Cette reconnaissance, Albert Uderzo a toujours couru après pendant sa carrière, tout particulièrement après la mort de René Goscinny, en 1977, et sa décision de poursuivre seul les aventures de l’irréductible Gaulois, s’exposant ainsi au feu des critiques. Celles-ci ne l’épargnèrent pas. Le dessinateur souffrit en silence d’être ramené rétrospectivement à un rôle d’exécutant, lui qui travailla comme un acharné entre 14 et 84 ans.
Sa main boursouflée, à la fin de sa vie, témoignait des cadences qu’il s’imposait plus jeune, notamment pendant cette période faste où il fallait livrer chaque semaine à Pilote une page d’Astérix et une autre de Tanguy et Laverdure, deux séries réalisées dans des styles radicalement différents. Là était une autre spécificité de son esthétique : Uderzo fut, et est encore après sa mort, l’un des rares dessinateurs à avoir été aussi à l’aise dans la BD humoristique que dans la BD réaliste.
Une autre chose, enfin, l’agaçait : être rangé dans l’école de bande dessinée franco-belge. « Désolé, je n’ai rien de belge, s’amusait-il ce même jour dans le salon de sa demeure parisienne. Ce sont les Américains qui m’ont appris à dessiner. J’ai fait de la BD issue de Walt Disney. » Rappeler ses origines italiennes, en espérant l’entendre les revendiquer, était tout aussi vain. « On est très français », aimait-il marteler en incluant sa femme Ada, née de l’autre côté des Alpes et rencontrée alors qu’il avait 25 ans.
Produit de l’immigration
Albert Uderzo est né, lui, à Fismes, le 25 avril 1927, une petite ville de la Marne où son père, menuisier de profession, s’était installé après avoir quitté l’Italie. Son destin ressemble pour le coup à celui de René Goscinny, né en 1926 à Paris d’un père polonais et d’une mère ukrainienne. Cette similitude fait d’Astérix, héros très « français » au nom dérivé d’un symbole typographique (l’astérisque), un pur produit de l’immigration.
Albert Uderzo doit, lui, son patronyme à une petite ville de Vénétie, Oderzo, anciennement Opitergium. Fondée au Xe siècle av. J.-C., celle-ci a été détruite à plusieurs reprises par les Barbares avec la chute de l’empire romain. Las de ces invasions à répétition, une partie de ses habitants s’installèrent au VIe siècle sur la lagune, où ils participèrent à la fondation de Rialto, la future Venise, ne laissant que ruines et désolation derrière eux.
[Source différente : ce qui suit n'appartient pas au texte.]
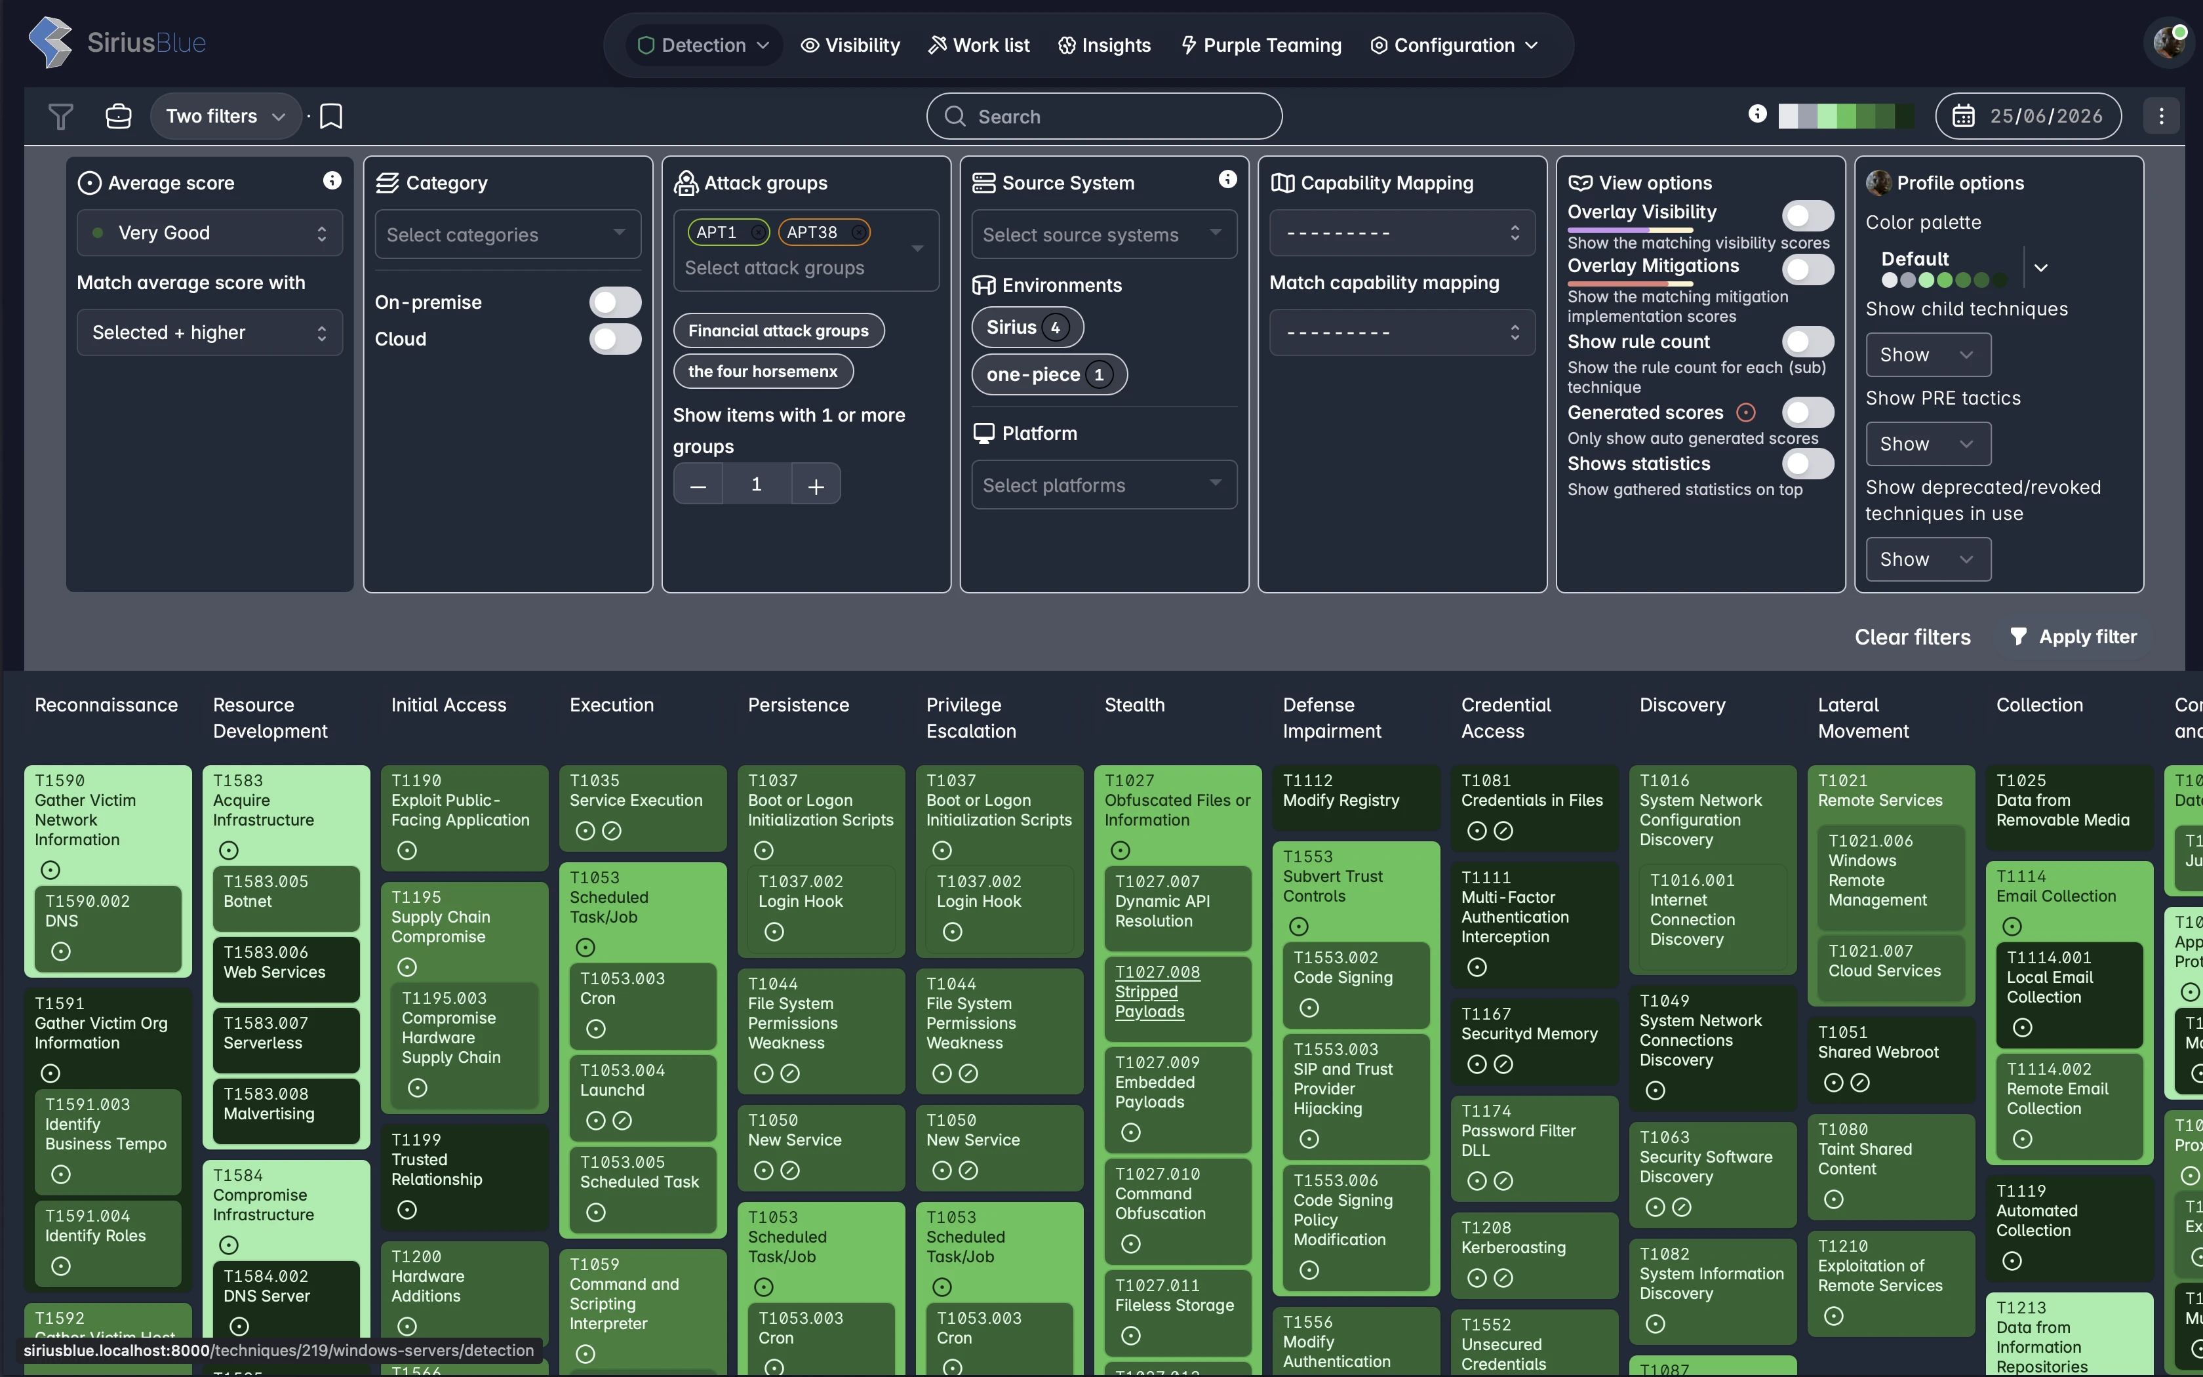
Task: Expand the Two filters dropdown
Action: [x=225, y=117]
« On raconte alors que, au milieu de ce chaos, les marchands drapiers de Trévise ont découvert un seul être vivant : un jeune bébé qu’ils adoptèrent en lui donnant le nom de la cité détruite. Cet enfant aurait fait souche jusqu’aux représentants du nom actuel que je porte », relate le dessinateur dans son autobiographie, Albert Uderzo se raconte (Stock, 2008). Ses parents vivaient à La Spezia, en Ligurie. C’est à la suite d’une brouille avec ses frères que son père avait décidé d’émigrer vers la France, en 1923.
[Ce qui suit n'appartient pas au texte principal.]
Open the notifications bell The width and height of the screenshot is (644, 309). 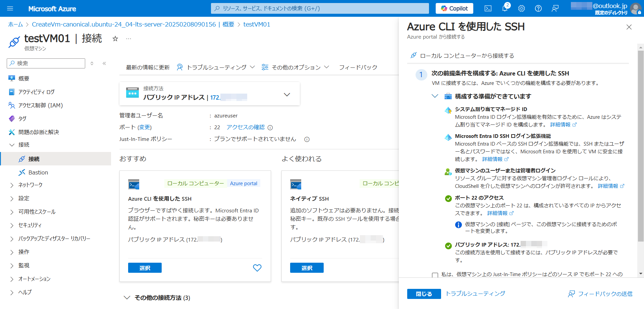505,8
Alberto retirera plus tard de lui-même le « o » de son prénom, « afin de faire plus français », confiera-t-il, ayant « beaucoup souffert, pendant [son] enfance, de la mauvaise idée qu’on avait des Italiens, ces “sales Macaronis” qui venaient manger le pain des Français ». L’enfant grandit à Clichy-sous-Bois, en banlieue parisienne, où les Uderzo finirent par s’installer. L’année où ses parents obtinrent la nationalité française, 1934, est celle du premier numéro du Journal de Mickey.
Embauché comme apprenti
Albert Uderzo vécut ses premiers émois de lecteur à travers les histoires de la souris de Disney, publiées parallèlement dans Le Petit Parisien qu’achetait régulièrement son père. Il lisait aussi les autres illustrés de l’époque : Robinson, Hop-là !, L’Aventure, L’As Junior, Hourra… Il fit enfin la connaissance de Popeye, le personnage créé par E. C. Segar, qui l’influencera beaucoup plus tard, quand il lui faudra dessiner des bagarres dans Astérix. Voyant qu’il aime dessiner, son frère aîné Bruno décida de le présenter à la Société parisienne d’édition, la maison d’édition des frères Offenstadt, qui faisait alors paraître de nombreuses publications pour enfants.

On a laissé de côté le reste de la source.